Parimenti amati e odiati dal pubblico, gli Uada vanno senza dubbio annoverati tra le formazioni in netta ascesa del panorama black metal internazionale. Musicisti determinatissimi che fin dalla pubblicazione dell’esordio “Devoid of Light”, avvenuta nel 2016, non si sono mai tirati indietro dal suonare in lungo e in largo per diffondere il loro nome, coltivando nel frattempo una proposta che, da basi polacco-svedesi, è riuscita a raggiungere con il nuovo “Djinn” una dimensione più personale e libera da vincoli stilistici. Sempre di metallo nero si parla, ma la ricchezza ritmica e chitarristica dei sei lunghi brani editi dalla tedesca Eisenwald sposta l’orizzonte del quartetto in territori ora post-punk, ora NWOBHM impensabili fino a qualche tempo fa, quando gli unici modelli di riferimento sembravano essere Mgla e Dissection. Un’opera ‘di rottura’ nell’accezione migliore del termine, figlia di una fame di traguardi che il leader maximo Jake Superchi, raggiunto da Metalitalia.com sul finire dell’estate, riporta a pieno con le sue parole…
VISTO L’OTTIMO RISULTATO DI “CULT OF A DYING SUN”, VI SIETE SENTITI SOTTO PRESSIONE QUANDO AVETE COMINCIATO A PENSARE AL SUO SUCCESSORE? QUALI OBIETTIVI VI ERAVATE PREFISSATI CON “DJINN”?
– Sì e no.

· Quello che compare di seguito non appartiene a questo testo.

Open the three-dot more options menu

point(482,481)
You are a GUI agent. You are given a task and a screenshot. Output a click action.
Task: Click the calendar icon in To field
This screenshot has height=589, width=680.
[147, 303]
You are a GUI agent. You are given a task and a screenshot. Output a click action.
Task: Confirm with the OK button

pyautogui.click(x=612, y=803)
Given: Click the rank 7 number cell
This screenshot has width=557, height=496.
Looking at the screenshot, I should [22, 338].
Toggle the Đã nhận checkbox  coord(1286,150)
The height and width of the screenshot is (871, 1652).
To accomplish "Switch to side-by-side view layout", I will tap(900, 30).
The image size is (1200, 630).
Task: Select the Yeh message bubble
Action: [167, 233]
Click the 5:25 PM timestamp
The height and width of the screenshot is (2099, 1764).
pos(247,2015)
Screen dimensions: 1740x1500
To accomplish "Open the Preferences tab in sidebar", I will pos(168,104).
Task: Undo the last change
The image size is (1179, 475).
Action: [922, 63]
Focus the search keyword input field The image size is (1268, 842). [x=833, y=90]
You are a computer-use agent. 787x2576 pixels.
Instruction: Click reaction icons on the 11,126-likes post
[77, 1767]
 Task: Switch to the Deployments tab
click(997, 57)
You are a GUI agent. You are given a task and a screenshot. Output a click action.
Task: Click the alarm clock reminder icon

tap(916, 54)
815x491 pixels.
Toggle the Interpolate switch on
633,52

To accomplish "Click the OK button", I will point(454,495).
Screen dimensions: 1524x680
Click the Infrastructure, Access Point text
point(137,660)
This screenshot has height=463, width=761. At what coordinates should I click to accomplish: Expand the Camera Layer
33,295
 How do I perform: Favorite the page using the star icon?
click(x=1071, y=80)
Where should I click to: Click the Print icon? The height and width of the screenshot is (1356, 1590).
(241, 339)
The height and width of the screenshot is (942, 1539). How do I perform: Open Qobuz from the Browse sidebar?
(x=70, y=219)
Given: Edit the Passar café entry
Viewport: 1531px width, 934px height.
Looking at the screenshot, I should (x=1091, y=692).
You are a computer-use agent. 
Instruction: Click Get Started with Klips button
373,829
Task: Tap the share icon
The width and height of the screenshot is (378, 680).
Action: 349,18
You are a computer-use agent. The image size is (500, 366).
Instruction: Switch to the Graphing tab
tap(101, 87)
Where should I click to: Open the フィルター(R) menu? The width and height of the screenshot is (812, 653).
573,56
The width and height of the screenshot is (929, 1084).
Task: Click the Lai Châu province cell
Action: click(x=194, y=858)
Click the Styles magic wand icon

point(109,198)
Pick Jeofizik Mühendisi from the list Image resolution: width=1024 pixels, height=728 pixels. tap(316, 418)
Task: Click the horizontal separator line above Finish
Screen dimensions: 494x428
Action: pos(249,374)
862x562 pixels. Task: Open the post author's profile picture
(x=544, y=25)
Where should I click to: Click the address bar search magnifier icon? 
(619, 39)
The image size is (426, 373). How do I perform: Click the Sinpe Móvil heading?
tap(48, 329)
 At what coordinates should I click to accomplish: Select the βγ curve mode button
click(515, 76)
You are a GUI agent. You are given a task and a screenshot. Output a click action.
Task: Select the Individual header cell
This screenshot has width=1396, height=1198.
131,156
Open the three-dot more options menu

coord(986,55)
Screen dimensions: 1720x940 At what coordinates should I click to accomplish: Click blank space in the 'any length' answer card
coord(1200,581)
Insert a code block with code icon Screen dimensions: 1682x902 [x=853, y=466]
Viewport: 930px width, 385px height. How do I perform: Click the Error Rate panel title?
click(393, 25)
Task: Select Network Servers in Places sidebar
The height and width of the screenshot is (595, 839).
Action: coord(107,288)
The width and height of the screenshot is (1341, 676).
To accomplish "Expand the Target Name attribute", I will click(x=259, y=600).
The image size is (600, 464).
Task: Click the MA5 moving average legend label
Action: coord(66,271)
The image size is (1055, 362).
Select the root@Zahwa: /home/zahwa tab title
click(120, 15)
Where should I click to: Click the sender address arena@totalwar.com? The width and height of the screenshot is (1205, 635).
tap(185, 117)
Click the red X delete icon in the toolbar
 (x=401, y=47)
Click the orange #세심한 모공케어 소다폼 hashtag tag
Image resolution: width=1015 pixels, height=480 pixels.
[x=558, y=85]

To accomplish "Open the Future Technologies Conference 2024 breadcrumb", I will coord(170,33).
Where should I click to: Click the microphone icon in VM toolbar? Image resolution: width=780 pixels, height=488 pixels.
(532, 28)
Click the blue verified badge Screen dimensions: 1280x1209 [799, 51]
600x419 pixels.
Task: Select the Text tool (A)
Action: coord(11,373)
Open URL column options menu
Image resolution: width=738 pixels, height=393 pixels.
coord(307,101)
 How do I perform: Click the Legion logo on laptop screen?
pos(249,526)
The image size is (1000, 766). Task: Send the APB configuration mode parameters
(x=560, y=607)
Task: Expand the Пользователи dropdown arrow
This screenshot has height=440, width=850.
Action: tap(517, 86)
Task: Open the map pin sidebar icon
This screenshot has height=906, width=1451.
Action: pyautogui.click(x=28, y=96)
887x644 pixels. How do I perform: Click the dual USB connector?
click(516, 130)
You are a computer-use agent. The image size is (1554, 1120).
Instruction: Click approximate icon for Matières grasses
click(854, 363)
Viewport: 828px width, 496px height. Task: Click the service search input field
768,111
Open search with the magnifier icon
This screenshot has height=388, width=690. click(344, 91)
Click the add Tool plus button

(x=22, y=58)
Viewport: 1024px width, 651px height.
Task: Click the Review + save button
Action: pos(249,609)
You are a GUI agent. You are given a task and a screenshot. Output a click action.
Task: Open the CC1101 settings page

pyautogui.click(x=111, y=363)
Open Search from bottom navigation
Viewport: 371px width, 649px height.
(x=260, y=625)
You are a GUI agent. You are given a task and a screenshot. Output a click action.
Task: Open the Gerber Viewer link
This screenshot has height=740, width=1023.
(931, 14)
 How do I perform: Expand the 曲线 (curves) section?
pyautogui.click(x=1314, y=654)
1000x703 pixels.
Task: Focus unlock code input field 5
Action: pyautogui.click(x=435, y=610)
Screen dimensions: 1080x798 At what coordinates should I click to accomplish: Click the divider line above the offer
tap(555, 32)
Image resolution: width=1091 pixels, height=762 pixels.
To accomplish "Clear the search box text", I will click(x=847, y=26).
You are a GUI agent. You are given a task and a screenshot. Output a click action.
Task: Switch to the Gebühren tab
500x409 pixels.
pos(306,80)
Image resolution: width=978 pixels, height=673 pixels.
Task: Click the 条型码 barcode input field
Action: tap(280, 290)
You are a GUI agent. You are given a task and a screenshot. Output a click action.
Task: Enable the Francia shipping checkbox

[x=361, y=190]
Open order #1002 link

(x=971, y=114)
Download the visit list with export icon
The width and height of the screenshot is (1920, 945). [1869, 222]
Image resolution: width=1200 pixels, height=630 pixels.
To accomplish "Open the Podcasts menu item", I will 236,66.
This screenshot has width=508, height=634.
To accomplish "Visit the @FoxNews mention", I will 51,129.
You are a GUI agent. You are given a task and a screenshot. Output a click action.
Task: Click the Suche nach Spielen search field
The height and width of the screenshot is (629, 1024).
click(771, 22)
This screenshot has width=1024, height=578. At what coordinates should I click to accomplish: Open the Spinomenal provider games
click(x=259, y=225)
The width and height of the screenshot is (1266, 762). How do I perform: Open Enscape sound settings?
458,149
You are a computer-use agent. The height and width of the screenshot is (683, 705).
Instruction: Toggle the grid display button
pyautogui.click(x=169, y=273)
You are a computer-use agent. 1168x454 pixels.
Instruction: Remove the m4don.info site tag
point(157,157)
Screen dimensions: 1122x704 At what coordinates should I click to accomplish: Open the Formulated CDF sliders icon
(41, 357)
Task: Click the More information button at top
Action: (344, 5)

Oltre metà del disco è stata scritta nel periodo in cui “Cult…” è uscito, per poi essere messa in standby a causa delle richieste di tour. Quando un album è finito e viene pubblicato, credo che il primo pensiero sia grossomodo “ok, questo è il lavoro da battere”, ma poi passano i mesi, lo riascolti e pensi “in fondo non è così ottimo, avremmo potuto fare questo invece di quello”, e così via. Quindi non sentiamo nessuna pressione per competere con noi stessi, quanto piuttosto per creare qualcosa che alla fine di tutto possa essere avvertita come parte di noi. E finora ci siamo sempre riusciti.
PIÙ PASSANO GLI ANNI E PIÙ LA VOSTRA MUSICA DIVENTA EPICA E MELODICA. È STATO UN PROCESSO SPONTANEO O QUALCOSA CHE VOLEVATE EFFETTIVAMENTE CERCARE DI RAGGIUNGERE?
– Non stiamo cercando intenzionalmente di suonare o di essere in una certa maniera. Ciò che scaturisce dagli strumenti e che sentiamo è quello che poi finisce nei nostri dischi. Ovviamente esiste una coscienza nella direzione del gruppo, ma non è qualcosa che stiamo forzando. Con “Djinn” ho pensato che potesse essere interessante comporre in un modo che non fosse né buono né cattivo, né positivo né negativo. Neanche i djinn lo sono, ed era proprio questa sensazione che volevo catturare nella nuova musica.
DA UN PUNTO DI VISTA LIRICO, QUAL È IL CONCEPT DELL’ALBUM? I DJINN SONO ESSERI SOPRANNATURALI CITATI NELLA MITOLOGIA ISLAMICA; COME LI AVETE INTEGRATI NELLA VOSTRA NARRAZIONE?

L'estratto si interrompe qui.